Anticiper collectivement

En premier lieu, il est nécessaire d’être conscient des risques et de s’y préparer à l’avance (organisation, méthodologie, formations). Un décideur et un coordinateur (dans les grosses structures) seront désignés avant la crise. Un journal de bord permet une traçabilité des décisions et est utile en cas de tracas juridiques. Tous les experts doivent être identifiés en interne pour la communication, la bibliographie et en externe (avocat, assureur). Un document de référence et des outils de gestion de crise seront préparés en amont.

La méthode de travail est basée sur le recueil et l’analyse des faits connus (et non des supputations) permettant à tous de parler de la même chose. Ce doit être une cellule de crise et donc une intelligence collective. Elle doit en déduire les impacts, les parties prenantes et les gérer (santé, finance, réputation) par des solutions réalistes. Toutes les activités de la clinique seront impliquées (soins, garde, service, planning) mais il faut prendre en compte les particularités humaines (fragilité émotionnelle, santé, situation familiale). La nécessité d’agir vite demande de savoir impérativement gérer ses émotions.
------------------------------------------------------------------------
## Travail à faire
1 > Résume en deux phrases l'extrait sur l'anticipation des crises.
2 > Restitue tel quel le passage de l'extrait sur l'anticipation des crises qui va de « Anticiper collectivement » à « préparés en amont. ».

## Données fournies
------------------------------------------------------------------------
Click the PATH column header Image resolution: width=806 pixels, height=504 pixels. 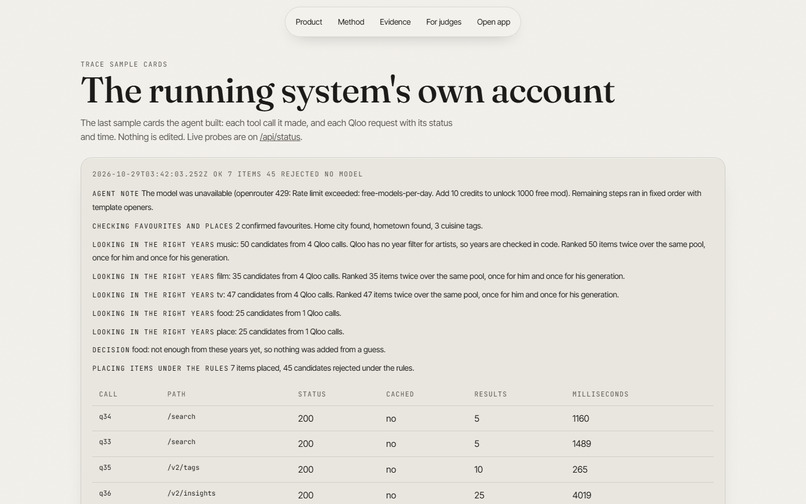(x=176, y=394)
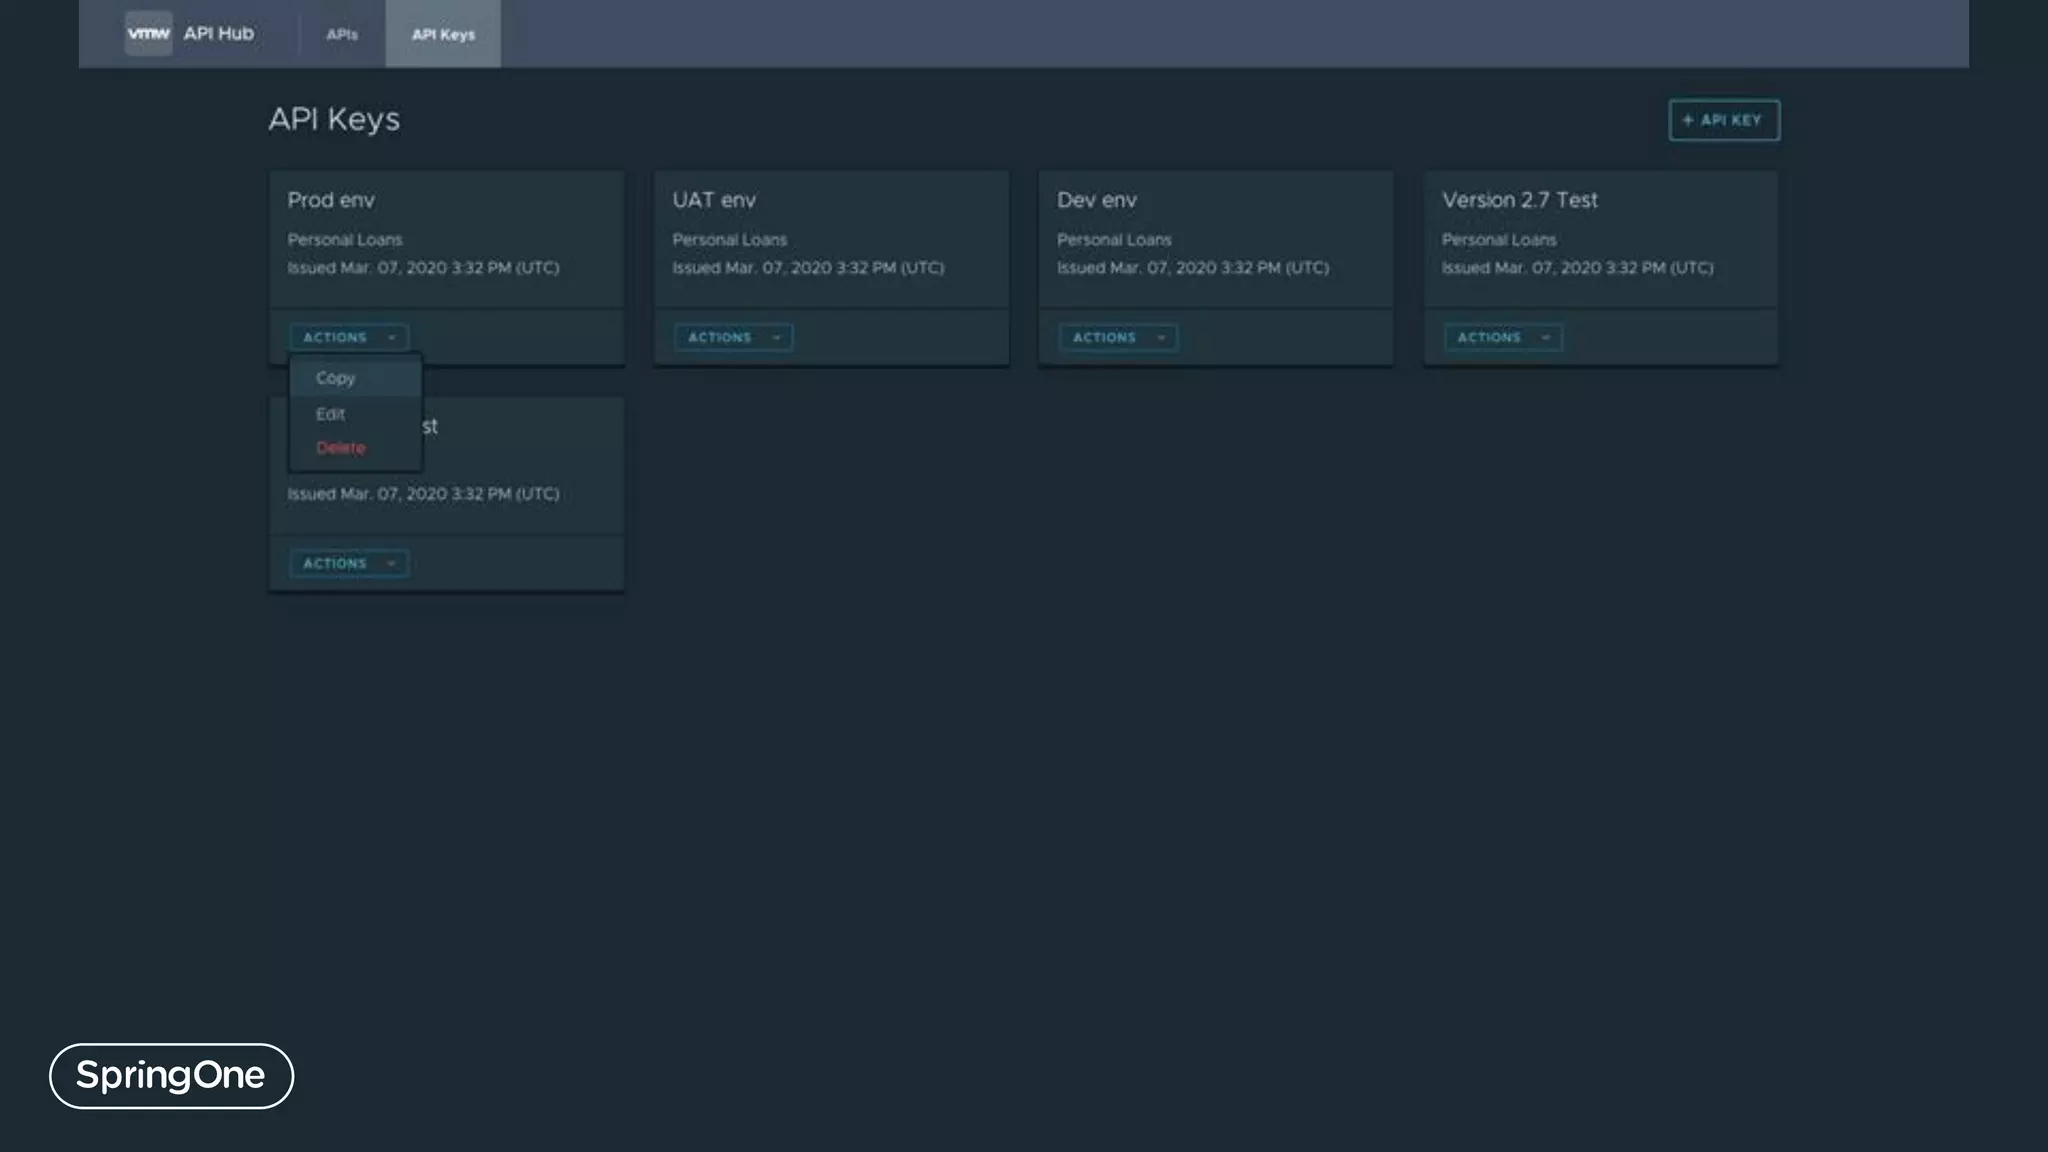Screen dimensions: 2048x1152
Task: Choose Edit from the actions menu
Action: coord(330,414)
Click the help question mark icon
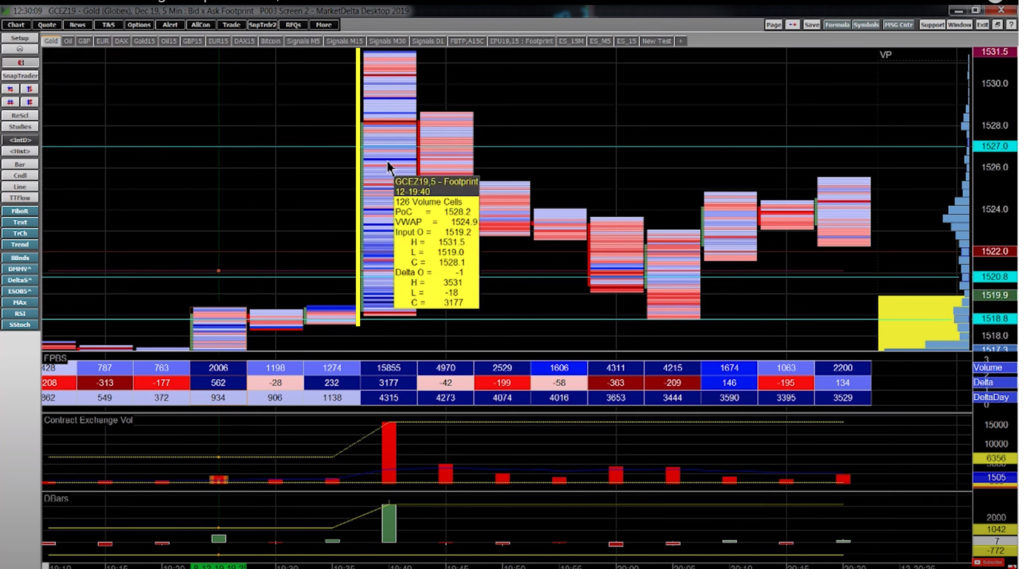The image size is (1024, 569). pyautogui.click(x=1011, y=24)
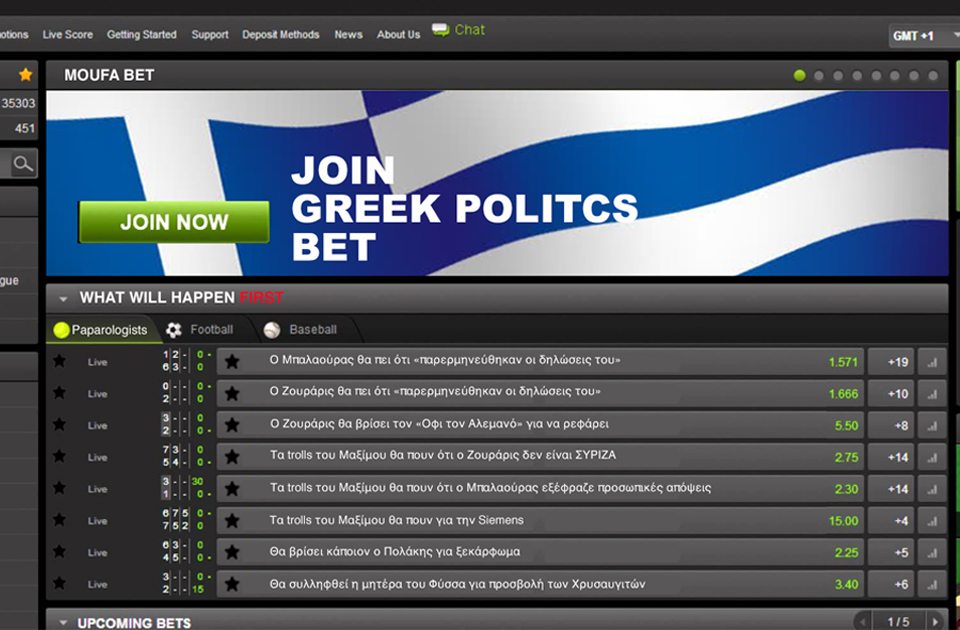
------------------------------------------------------------------------
## Réponses par tâche
1 > Il faut être conscient des risques et s'y préparer à l'avance : désigner avant la crise un décideur et, dans les grosses structures, un coordinateur, tenir un journal de bord, identifier les experts internes et externes, et préparer un document de référence et des outils de gestion de crise. La cellule de crise s'appuie sur les faits connus pour en déduire les impacts et les parties prenantes, implique toutes les activités de la clinique en tenant compte des particularités humaines, et doit agir vite en sachant gérer ses émotions.

2 >
Anticiper collectivement

En premier lieu, il est nécessaire d’être conscient des risques et de s’y préparer à l’avance (organisation, méthodologie, formations). Un décideur et un coordinateur (dans les grosses structures) seront désignés avant la crise. Un journal de bord permet une traçabilité des décisions et est utile en cas de tracas juridiques. Tous les experts doivent être identifiés en interne pour la communication, la bibliographie et en externe (avocat, assureur). Un document de référence et des outils de gestion de crise seront préparés en amont.